Una cittadina elvetica di 39 anni è stata arrestata il 24 aprile scorso all'aeroporto di Porto Alegre, in Brasile, mentre stava per imbarcarsi in direzione di Zurigo. Lo scrive oggi il Blick, basandosi sulle informazioni del quotidiano brasiliano "Globo".
La donna, di nome Mary, è stata fermata in relazione ad un omicidio avvenuto 17 anni fa, quello dell'allora suo marito.
L'uomo era stato ucciso a colpi di pistola dal fratello di Mary, Fabio.

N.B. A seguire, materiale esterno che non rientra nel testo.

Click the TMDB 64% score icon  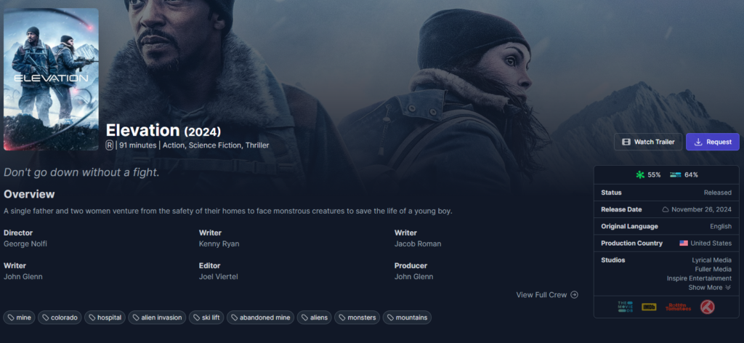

Dopo l'omicidio, fratello e sorella avevano seppellito il cadavere ed erano fuggiti con diversi oggetti di valore.
I due vennero poi arrestati e incarcerati. Fabio venne condannato a 35 anni di carcere, mentre Mary, che ha sempre negato di essere coinvolta nell'omicidio, aveva approfittato di una ghiotta occasione per fuggire, dopo un anno di detenzione preventiva.
La donna era poi giunta in Svizzera, dove si è costruita una nuova vita, sposandosi e mettendo al mondo due bambini.
Tutto bene, per lei, fino al ritorno in Brasile. Mentre cercava di partire dall'aeroporto di Porto Alegre, gli agenti hanno scoperto che la donna viaggiava con due passaporti, uno svizzero e uno brasiliano, entrambi falsi. La donna è stata condotta in carcere, in attesa di essere processata per quell'omicidio di 17 anni fa.